(Records contained in a dataset)
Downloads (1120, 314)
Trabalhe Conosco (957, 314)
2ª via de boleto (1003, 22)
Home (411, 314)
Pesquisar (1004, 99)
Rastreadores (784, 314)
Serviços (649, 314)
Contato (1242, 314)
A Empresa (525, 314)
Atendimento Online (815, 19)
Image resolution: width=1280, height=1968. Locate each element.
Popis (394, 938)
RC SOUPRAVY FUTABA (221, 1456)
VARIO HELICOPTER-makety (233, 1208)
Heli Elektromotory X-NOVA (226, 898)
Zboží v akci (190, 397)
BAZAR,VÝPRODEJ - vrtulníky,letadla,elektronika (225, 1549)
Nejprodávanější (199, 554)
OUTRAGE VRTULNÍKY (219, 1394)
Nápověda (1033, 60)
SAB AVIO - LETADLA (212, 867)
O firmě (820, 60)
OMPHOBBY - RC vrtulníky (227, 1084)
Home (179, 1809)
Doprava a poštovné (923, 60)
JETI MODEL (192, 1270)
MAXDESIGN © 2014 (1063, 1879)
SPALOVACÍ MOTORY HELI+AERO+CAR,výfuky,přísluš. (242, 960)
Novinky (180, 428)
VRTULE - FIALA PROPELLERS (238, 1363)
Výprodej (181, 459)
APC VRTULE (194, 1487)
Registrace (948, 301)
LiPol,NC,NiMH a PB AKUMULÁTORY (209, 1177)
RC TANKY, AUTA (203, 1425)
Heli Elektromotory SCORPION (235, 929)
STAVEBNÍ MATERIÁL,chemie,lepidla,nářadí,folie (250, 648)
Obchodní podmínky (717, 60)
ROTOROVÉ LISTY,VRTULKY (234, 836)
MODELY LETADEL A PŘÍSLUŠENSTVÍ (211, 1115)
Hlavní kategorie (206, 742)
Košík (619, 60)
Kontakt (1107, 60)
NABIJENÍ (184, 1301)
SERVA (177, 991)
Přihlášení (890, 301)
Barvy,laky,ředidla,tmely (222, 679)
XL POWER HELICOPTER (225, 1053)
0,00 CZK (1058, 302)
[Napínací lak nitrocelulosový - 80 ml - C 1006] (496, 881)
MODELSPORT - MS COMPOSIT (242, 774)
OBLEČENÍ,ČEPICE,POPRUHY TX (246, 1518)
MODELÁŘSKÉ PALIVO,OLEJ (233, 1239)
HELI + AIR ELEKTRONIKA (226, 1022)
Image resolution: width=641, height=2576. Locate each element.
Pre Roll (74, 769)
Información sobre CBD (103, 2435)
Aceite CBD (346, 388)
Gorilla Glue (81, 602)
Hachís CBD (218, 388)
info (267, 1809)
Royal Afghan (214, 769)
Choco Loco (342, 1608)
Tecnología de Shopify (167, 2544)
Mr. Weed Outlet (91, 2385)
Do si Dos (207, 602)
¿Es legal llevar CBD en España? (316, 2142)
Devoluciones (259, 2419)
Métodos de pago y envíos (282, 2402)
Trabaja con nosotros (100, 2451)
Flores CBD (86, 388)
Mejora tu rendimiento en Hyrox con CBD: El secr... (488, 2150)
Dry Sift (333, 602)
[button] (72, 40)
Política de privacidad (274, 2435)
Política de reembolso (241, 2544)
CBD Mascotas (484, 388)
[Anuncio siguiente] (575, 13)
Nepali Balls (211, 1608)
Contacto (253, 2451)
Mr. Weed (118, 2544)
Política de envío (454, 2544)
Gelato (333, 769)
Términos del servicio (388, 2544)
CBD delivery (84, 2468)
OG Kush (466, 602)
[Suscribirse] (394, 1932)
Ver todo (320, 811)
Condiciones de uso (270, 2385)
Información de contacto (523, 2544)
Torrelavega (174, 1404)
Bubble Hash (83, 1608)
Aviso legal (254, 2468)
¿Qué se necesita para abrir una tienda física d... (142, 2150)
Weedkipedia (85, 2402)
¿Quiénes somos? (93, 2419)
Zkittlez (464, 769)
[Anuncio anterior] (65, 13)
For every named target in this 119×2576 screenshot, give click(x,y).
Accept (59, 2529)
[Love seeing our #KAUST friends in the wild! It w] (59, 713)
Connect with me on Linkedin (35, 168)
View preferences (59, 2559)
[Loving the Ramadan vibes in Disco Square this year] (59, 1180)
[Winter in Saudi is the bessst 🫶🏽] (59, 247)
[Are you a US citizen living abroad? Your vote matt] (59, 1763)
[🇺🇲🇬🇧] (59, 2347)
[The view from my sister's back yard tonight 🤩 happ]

◆ **Work order**
Reply with nothing but a number: how many lines of the entries above contain the string "Locate"?

◆ **Task result**
2